横浜開港資料館

HOME > 館報「開港のひろば」 > バックナンバー > 第140号 展示余話  綱島温泉の痕跡−ラヂウム霊泉湧出記念碑−〈1〉

館報「開港のひろば」バックナンバー

「開港のひろば」第140号
2018(平成30)年4月27日発行

表紙画像

展示余話
綱島温泉の痕跡
−ラヂウム霊泉湧出記念碑−

港北区の綱島地域はかつて東京や横浜の「奥座敷」と呼ばれた温泉街であった。東急東横線綱島駅の西側と東側、そして鶴見川を越えた樽町には、温泉旅館が建ち並び、多くの人で賑わっていた。しかし、高度経済成長期以降、人々の娯楽が多様化するなか、温泉街は次第に衰退、旅館は商業施設と集合住宅を兼ねた高層建築物へと姿を変えていった。綱島は京浜の奥座敷からベッドタウンへと変貌していったのである。

だが、綱島駅の周辺には、温泉旅館に使用していた建物が残っているほか、高層建築物にも温泉旅館の名前を継承したものが存在する。また、大綱橋の南側、綱島街道の三叉路には、1933(昭和8)年3月に建立された「ラヂウム霊泉湧出記念碑」があり、かつてそこに温泉があったことを示している。

図1 ラヂウム霊泉湧出記念碑 2017(平成29)年11月撮影
図1 ラヂウム霊泉湧出記念碑 2017(平成29)年11月撮影

この石碑については、大倉精神文化研究所の平井誠二氏が『わがまち港北』(2009年)に詳しくまとめているが、企画展示「銭湯と横浜」を準備する過程で新たな事実がいくつかわかった。本稿では、それらについて紹介していきたい。

石碑建立の経緯

従来、ラヂウム霊泉湧出記念碑については、①建設者が加藤順三(菓子商「杵屋」主人)であること、②1914(大正3)年に加藤家の井戸水(鉱泉)の検査が衛生試験所で行われ、ラジウム鉱泉の発見に繋がったこと、③加藤など綱島温泉の関係者等が判明していた(詳細は平井氏の研究を参照)。しかし、石碑に刻まれた文字以上の情報はなく、建立の経緯などは不明であった。そうしたなか、今回、綱島地域の有力者である飯田助夫(元大綱村村長・横浜市会議員)の日記(飯田助知氏所蔵。以下「日記」)から空白の部分を明らかにすることができた。
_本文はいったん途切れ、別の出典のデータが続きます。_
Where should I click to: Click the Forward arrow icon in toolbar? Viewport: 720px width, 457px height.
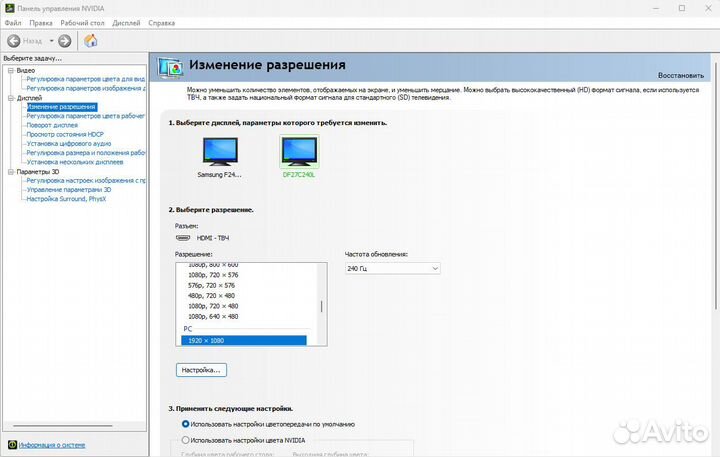65,41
最初に日記から石碑の計画が持ち上がった時期を確認すると、1932(昭和7)年12月19日に「午後二時市役所武井〔佳太郎−引用者注、以下同じ〕秘書課長よりラジューム記念碑建設に付、大西〔一郎〕市長揮毫に付問い合わせあり。差支なき旨回答す」と記されている。おそらく建立の発案者は加藤とその周辺の人物だったと考えられるが、この段階で横浜市も建立にむけて動いていたことがわかる。

続いて翌33年1月5日の日記には、「杵や順三氏に面会、潮田福沢〔徳太郎〕君の肝入りにて温泉湧出発見記念碑、大西横浜市長の揮毫にて近日建碑に付、俳句を希望せらるるも市長の題字に添ゆることは遠慮すべきことを申述諒解を得たり」と、石碑の建立場所である杵屋との打ち合わせが記されているほか、「ラジューム温泉発見記念碑の建立は近来之が為めに開発せられてある綱島一帯の繁栄と相俟って時機に適したる挙と云ふべし」と、石碑に対する飯田の考えも確認できる。
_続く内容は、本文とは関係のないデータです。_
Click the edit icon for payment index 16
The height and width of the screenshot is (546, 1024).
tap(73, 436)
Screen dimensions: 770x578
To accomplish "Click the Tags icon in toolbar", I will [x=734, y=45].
ここで登場する福澤徳太郎は、鶴見区佃野町の銭湯「大綱温泉」を営む人物で、前号で紹介した『浴場評論』の発行者でもあった。『浴場評論』第1号(1935年1月発行)に依れば、福澤は綱島温泉の汲湯を船で運んで営業を行ったほか、同誌に自著の「収入源の積極方策」や「故埴原元駐米大使を偲ぶ」を掲載するなど、積極的な言論活動を展開していた。加えて、福澤は県会議員の高橋長治(民政党)や中助松(政友会)を浴場組合の顧問に招くなど、政界とのパイプもうかがえる。
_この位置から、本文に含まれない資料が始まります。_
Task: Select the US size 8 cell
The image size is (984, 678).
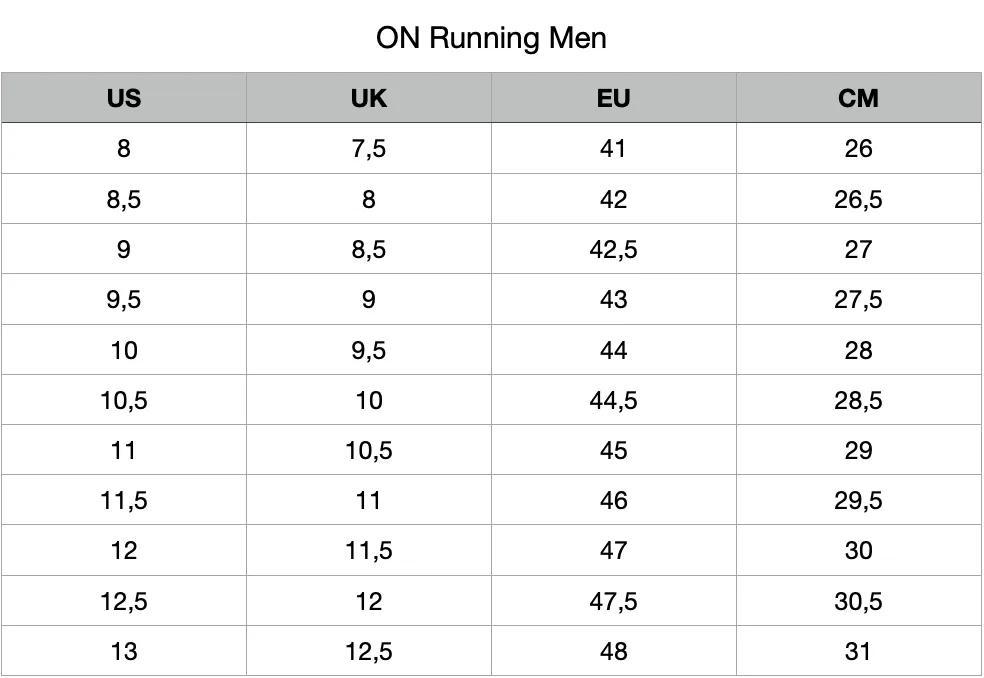Action: (x=124, y=148)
こうした活動から福澤がメディア関係の仕事をしていた人物だったことが推察できる。実際、明治末から大正初期の横浜貿易新報社には、営業部に「福澤徳太郎」の名前が確認できる(各年度の『横浜貿易新報』元旦号)。福澤は新聞社時代に築いた人脈を使いながら石碑の建立にむけて動いたのだろう。

その後、日記には、二ヶ月ほど石碑に関する記述はないが、4月2日と9日に関連する記述があり、飯田は福澤などと打ち合わせを行っている。そして4月10日の桃花祭に石碑の除幕式が行われ、一般に披露されることになった。飯田は日記に「午後五時加藤順三君のラジウム霊泉湧出記念碑除幕式に参列す、市より武井秘書課長、笠原区長参列内祝ひあり」と記しており、終了後は「永命館」で慰労会が催された。

以上のように、ラヂウム霊泉湧出記念碑の建立については、綱島温泉の関係者だけでなく、地元の有力者や鶴見の汲湯関係者、横浜市役所なども動いていたのである。